Now that’s what I call journalism. Hallam is allowed to state his point of view, but is challenged by Sackur at every turn with relevant questions backed by independent research. The result is an informative exploration of the climate crisis, and of circumstances which do and do not justify civil disobedience. It makes the German interview look like a celebrity puff-piece, which it basically was.
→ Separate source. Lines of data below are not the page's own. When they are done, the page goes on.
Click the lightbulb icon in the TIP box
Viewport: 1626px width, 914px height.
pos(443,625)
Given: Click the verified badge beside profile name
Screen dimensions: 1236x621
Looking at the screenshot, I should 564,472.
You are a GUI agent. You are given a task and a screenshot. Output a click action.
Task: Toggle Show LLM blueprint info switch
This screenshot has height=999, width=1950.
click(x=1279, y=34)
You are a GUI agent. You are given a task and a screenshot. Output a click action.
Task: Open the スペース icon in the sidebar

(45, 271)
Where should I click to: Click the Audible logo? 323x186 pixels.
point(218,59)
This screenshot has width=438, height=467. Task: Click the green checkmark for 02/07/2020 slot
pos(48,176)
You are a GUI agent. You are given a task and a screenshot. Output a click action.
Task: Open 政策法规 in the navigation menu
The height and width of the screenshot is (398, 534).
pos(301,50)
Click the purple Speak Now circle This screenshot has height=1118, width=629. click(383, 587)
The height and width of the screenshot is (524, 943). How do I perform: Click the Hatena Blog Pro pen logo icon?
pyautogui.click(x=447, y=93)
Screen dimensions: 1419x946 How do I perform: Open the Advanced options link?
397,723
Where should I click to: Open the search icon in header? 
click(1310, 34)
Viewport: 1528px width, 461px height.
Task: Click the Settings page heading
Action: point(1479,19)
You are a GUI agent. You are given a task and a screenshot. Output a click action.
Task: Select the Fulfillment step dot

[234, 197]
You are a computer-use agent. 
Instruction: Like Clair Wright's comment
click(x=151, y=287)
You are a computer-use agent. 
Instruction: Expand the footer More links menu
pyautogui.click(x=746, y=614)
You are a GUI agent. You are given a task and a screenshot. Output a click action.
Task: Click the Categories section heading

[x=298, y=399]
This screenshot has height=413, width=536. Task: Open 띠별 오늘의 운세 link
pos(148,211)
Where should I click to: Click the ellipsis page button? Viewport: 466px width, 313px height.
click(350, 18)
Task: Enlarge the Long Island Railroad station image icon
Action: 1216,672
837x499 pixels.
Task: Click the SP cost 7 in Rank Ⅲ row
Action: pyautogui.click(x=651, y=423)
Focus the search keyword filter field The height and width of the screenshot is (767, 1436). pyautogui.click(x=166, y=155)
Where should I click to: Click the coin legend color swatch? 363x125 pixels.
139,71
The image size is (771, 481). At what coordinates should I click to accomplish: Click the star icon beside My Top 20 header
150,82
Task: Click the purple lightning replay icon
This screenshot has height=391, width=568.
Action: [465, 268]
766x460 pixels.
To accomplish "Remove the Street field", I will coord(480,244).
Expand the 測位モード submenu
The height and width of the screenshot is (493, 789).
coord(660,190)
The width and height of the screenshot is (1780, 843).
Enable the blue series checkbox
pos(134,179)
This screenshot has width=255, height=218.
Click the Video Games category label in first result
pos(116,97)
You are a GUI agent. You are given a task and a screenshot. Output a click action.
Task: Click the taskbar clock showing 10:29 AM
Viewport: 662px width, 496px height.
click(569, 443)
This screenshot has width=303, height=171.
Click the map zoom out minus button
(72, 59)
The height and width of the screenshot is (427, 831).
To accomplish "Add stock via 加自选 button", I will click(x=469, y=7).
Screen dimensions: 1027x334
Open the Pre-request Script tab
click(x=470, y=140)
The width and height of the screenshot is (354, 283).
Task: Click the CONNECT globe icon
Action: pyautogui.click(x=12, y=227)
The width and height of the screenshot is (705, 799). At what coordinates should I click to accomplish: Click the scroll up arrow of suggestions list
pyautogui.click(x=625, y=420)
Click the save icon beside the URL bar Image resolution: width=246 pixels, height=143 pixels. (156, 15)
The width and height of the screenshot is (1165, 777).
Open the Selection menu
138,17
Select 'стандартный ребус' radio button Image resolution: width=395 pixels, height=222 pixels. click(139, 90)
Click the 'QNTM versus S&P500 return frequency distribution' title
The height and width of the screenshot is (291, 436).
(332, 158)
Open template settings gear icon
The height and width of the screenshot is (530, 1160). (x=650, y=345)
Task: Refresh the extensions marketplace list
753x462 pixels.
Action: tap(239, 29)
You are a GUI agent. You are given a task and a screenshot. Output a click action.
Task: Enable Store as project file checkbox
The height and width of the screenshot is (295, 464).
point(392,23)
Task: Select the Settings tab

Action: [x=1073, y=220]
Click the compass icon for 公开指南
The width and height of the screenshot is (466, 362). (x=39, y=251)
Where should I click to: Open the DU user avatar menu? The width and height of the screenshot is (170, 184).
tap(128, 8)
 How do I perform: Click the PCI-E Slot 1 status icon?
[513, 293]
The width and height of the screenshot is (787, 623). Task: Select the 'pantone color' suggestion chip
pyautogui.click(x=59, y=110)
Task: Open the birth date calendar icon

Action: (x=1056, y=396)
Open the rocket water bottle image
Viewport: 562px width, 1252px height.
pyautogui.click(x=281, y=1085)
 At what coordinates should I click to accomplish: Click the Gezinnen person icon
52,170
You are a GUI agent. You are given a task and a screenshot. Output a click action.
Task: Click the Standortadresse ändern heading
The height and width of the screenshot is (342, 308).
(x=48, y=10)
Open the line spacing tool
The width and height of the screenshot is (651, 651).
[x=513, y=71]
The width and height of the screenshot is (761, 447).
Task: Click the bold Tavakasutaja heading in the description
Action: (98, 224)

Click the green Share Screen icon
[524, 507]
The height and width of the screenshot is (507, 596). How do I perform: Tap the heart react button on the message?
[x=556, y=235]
And a conservative or independent-minded BBC viewer could also enjoy the Hallam interview, because Sackur, unlike the German journalist, actually asks the questions that would immediately occur to viewers who were skeptical of, or disagreed with, Hallam’s political views.

The BBC is far from perfect, but it’s a far sight better than ARD and ZDF. Because it treats its viewers as competent adults who can make up their own minds.

The Political-Correctness Gap is Closing

The German hardware store Hornbach thought it had a clever idea for an ad called “This is How Spring Smells”. You can watch it here; there’s no dialogue in it, so you don’t need to be German-powered:

I hope you didn’t find this advertisement amusing. The South Korean and Japanese embassies did not; they denounced it as “racist”. Dozens of complaints were filed with the German Advertising Council. Hornbach briefly tried to defend the ad on a special website, claiming that it merely illustrated the “longing for springtime” in a humorous manner. “To do this, we leverage the supposed taboo subject of “smell fetish” in a humorous way and put a twist on well-known gender clichés.” Eventually, though, it climbed down, removing the ad from television and movie theaters.

This little episode sheds light on a few characteristics of the German national character. First, the earthiness. Germany is still the land of breasts on prime-time and self-fellating gargoyles on ancient public buildings. The existence of Japanese vending machines which sell used underwear appears to be a myth. But even putting that aside, you would never see an ad using such a tangy, moist conceit on American television. Is that a good thing or a bad thing?

This episode also shows that the political-correctness gap between Germany and the “Anglo-Saxonsphere” is closing. It’s been interesting to watch this phenomenon in action. Many Germans consider the Anglo-Saxon model of political correctness censorious and prudish. Most of these Germans are on the right, but not all: A German travel writer (g) with thoroughly wholesome political views (as far as I know) recently took to the pages of Die Zeit to complain that political correctness was hampering her ability to write interesting stories — for example, she had to remove a description of a cockfight from a story about life in a Colombian village because editors feared it would unleash a “shitstorm” of controversy which would eclipse the rest of the article.

It’s not an exaggeration to say that part of the self-definition of what it means to be German — a small part, of course — is to resist political correctness. If you ask Germans what distinguishes them from the English or especially the Americans, one argument will inevitably be that Germans are more ready to recognize that life can be gritty, hopeless, brutal, and filthy. That people have complex motivations, and even underdogs can be flawed. That airbrushing reality leads to shallow and hypocritical thinking. That problems need to be faced head-on and pointed critique is no sin. And that jokes can be as funny as they are tasteless or insulting.

But the politically-correct insurgency has seized most of the highlands and villages, and launches increasingly frequent raids into the capital city. They haven’t seized power quite yet, but they can’t be dislodged — especially since the number of ethnic minorities in Germany, the natural infantry of the army of correctness, steadily grows.

As for me, I’m watching from the sidelines. I like to think I don’t have a dog in this fight. Not that I would ever attend a dogfight.